The free tier is functional enough to evaluate whether Reclaim fits your workflow. Most individuals who find it useful end up needing the Starter plan once they exceed 5 configured agents. The Business plan is primarily for teams that need coordination features.



Who Reclaim AI Is Best For

  • People on Google Calendar who want their focus time and habits protected automatically without calendar maintenance

  • Knowledge workers with heavily meeting-driven calendars who struggle to carve out uninterrupted time

  • Teams that want visibility into each other's availability and focus commitments

  • People whose main scheduling problem is "meetings keep taking over my day" rather than "I do not know when my peak hours are"

Who Should Look Elsewhere

  • Apple Calendar users: Reclaim does not support it

  • Mobile-first workers: the app experience is limited

  • People who want energy-aware scheduling that reads sleep and recovery data

  • Anyone who needs a genuine task manager, not just calendar blocking

For Reclaim AI alternatives that address those gaps, there are several worth evaluating depending on which specific limitation matters most to you.
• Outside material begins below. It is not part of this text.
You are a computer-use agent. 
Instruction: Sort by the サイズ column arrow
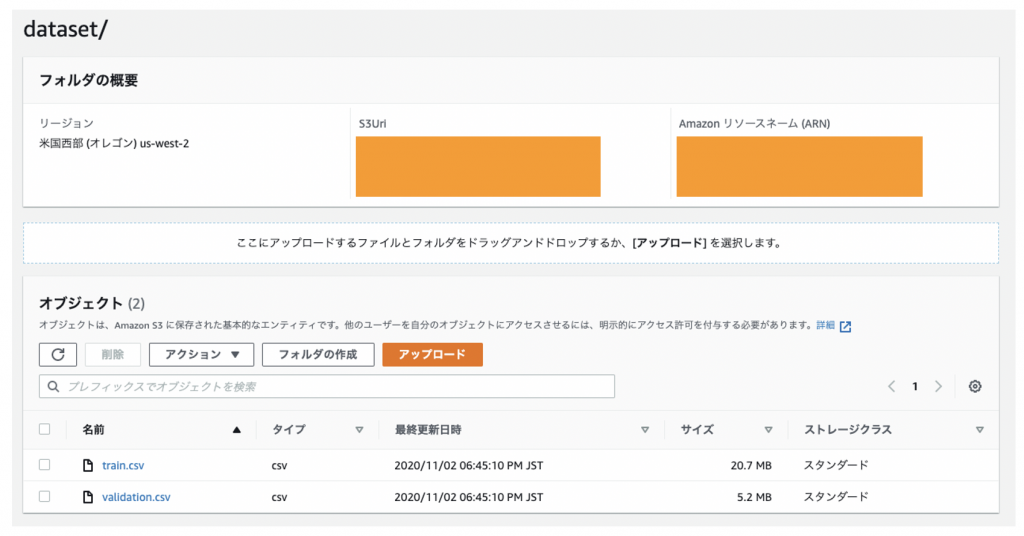click(768, 430)

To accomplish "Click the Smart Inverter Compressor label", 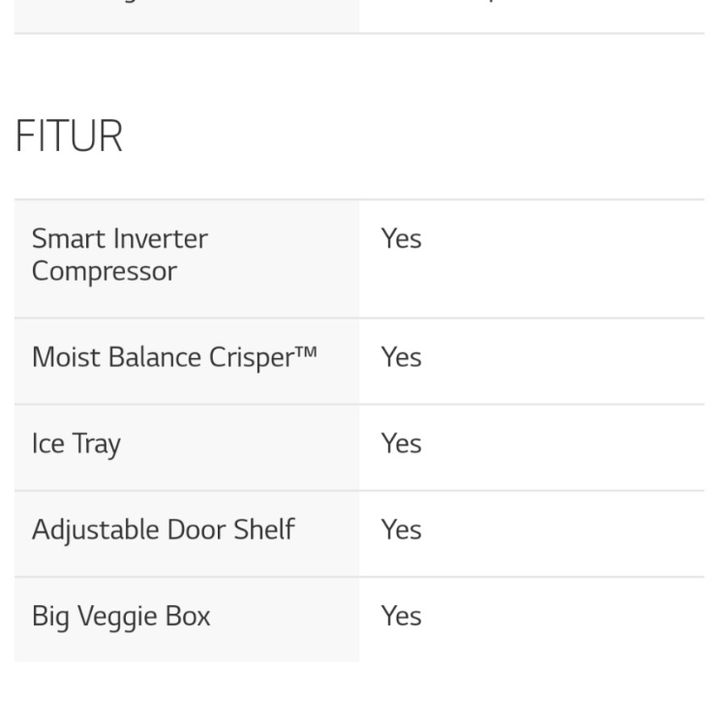I will (x=119, y=255).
If You Want Energy-Aware Scheduling

Reclaim AI answers the question "when am I free?" Lifestack answers the question "when am I actually at my best?" By reading your sleep data, recovery metrics, and energy patterns, Lifestack schedules tasks at the times when your cognitive capacity is genuinely high, not just when your calendar is open. If you have slept poorly, your demanding tasks get moved automatically. Reclaim has no equivalent signal.

Lifestack energy-aware daily planner app

The case for energy-based planning is that calendar availability and productive capacity are not the same thing. A 9am slot that is open does not mean 9am is your best hour for complex work. Lifestack closes that gap. It works on iOS, Android, and Chrome, and plans start at $7/month or $50/year with a 7-day free trial on annual plans. If Reclaim's calendar-centric approach has ever left you wondering why the schedule looks right but still feels wrong, this is the piece that is missing.

See the energy calendar guide for how this approach works in practice.



Frequently Asked Questions

Is Reclaim AI free?

Yes, Reclaim has a free Lite tier. It includes 5 AI Agents, a 1-week scheduling range, and 1 calendar sync. For most people evaluating the tool, this is enough to assess whether Focus Time and Habit scheduling actually work for them before paying. Paid plans start at $10/seat/month.

Does Reclaim AI work with Apple Calendar?

No. Reclaim is built for Google Calendar primarily, with limited Outlook support. Apple Calendar is not supported. If your primary calendar is Apple Calendar, Reclaim is not an option.

How is Reclaim AI different from Motion?

Both are AI scheduling tools, but Motion combines a task manager with calendar scheduling more deeply than Reclaim does. Reclaim focuses more on protecting recurring commitments (habits, focus time) and adapts them around meeting changes. Motion is more aggressive about scheduling everything from a task list. Neither reads energy or sleep data. For a broader comparison, see the Reclaim AI alternatives roundup.

Is Reclaim AI worth it?

For Google Calendar users whose biggest problem is meetings crowding out focus time, yes. The free tier is a low-risk way to find out. For people who want scheduling that adapts to how they feel rather than just when they are free, Reclaim is a partial solution. It will protect your calendar blocks. It will not tell you whether those blocks are actually at the right time for your cognitive state.

Does Reclaim AI integrate with task managers?

Reclaim integrates with several task managers including Asana, Linear, Jira, Todoist, and ClickUp in higher tiers. Tasks pulled from these tools can be auto-scheduled into available calendar time before their due dates. The integration quality varies by tool, and task scheduling is a secondary feature rather than Reclaim's core strength.

Can Reclaim AI schedule based on my energy levels?

No. Reclaim schedules based on calendar availability, your configured preferences (time windows, priorities), and deadlines. It has no connection to sleep trackers, health apps, or wearables. If energy-aware scheduling is what you need, that is a use case for energy-based task planning tools rather than Reclaim.